_Raw data_.
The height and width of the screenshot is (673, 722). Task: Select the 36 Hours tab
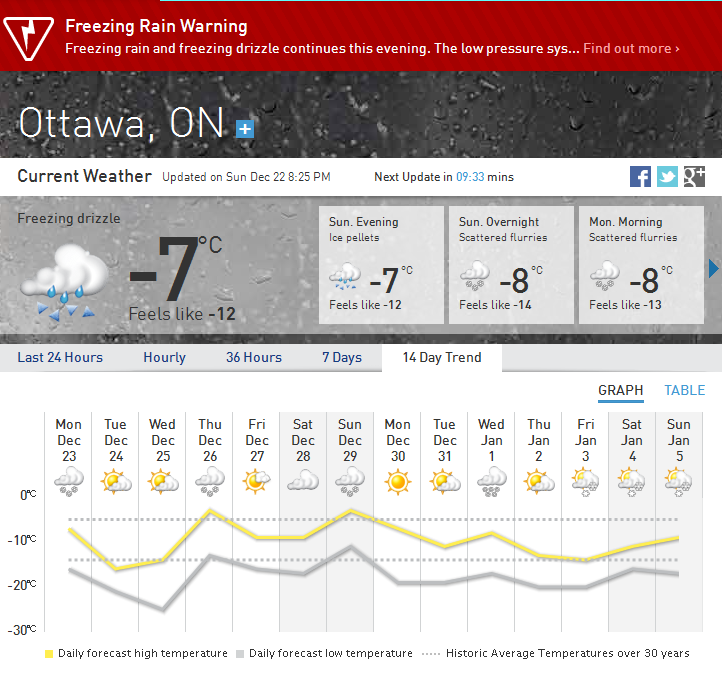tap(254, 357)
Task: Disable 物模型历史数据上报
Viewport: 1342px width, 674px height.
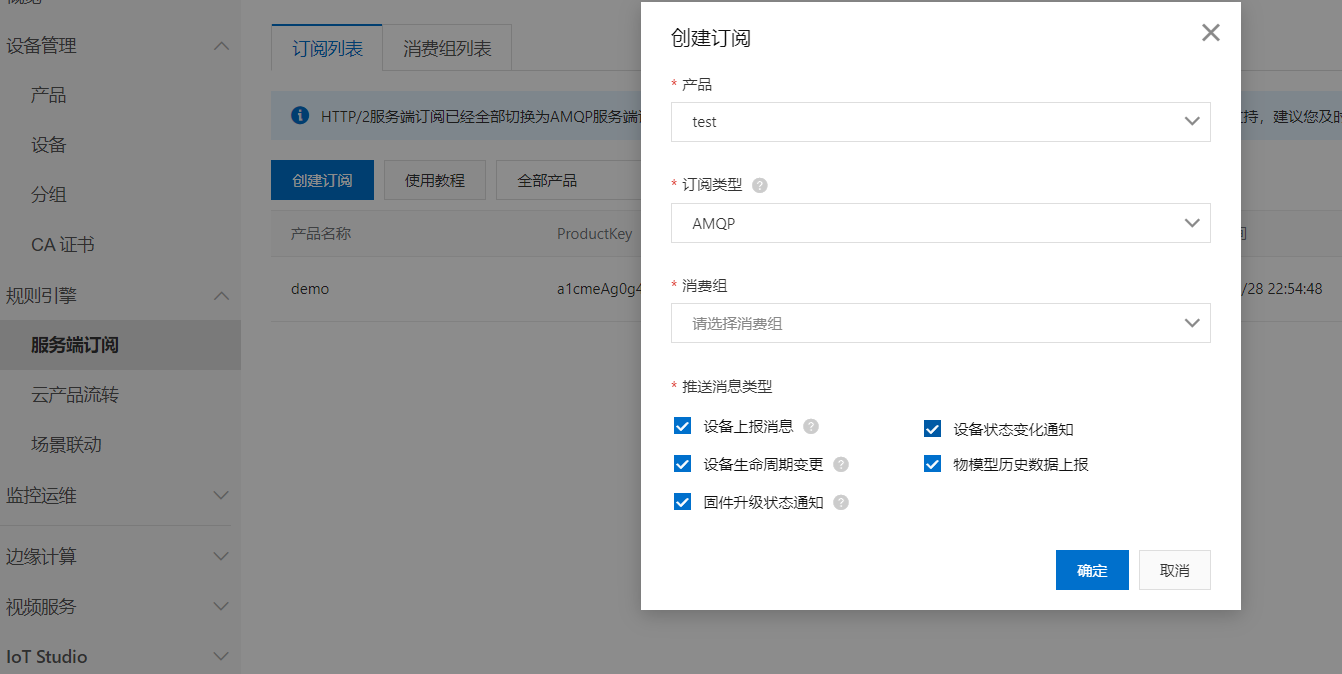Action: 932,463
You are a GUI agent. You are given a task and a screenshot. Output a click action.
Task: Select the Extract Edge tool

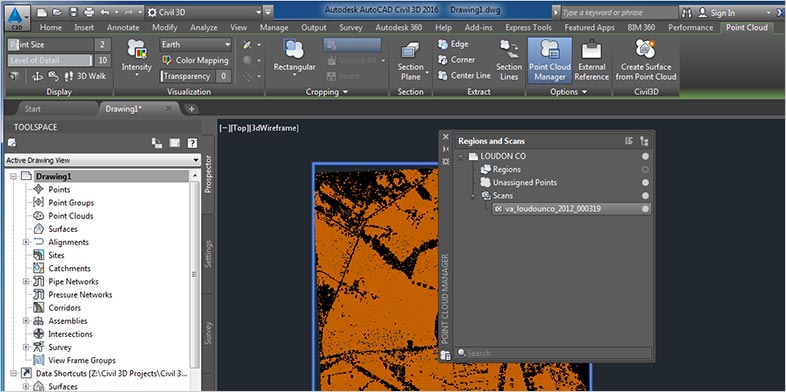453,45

_Description of the task_.
Could you write out every line above exactly as it stands, with no images?

_Reply to the task_.
The height and width of the screenshot is (673, 722). Task: Select the 36 Hours tab
tap(254, 357)
Task: Disable 物模型历史数据上报
Viewport: 1342px width, 674px height.
Action: 932,463
You are a GUI agent. You are given a task and a screenshot. Output a click action.
Task: Select the Extract Edge tool

453,45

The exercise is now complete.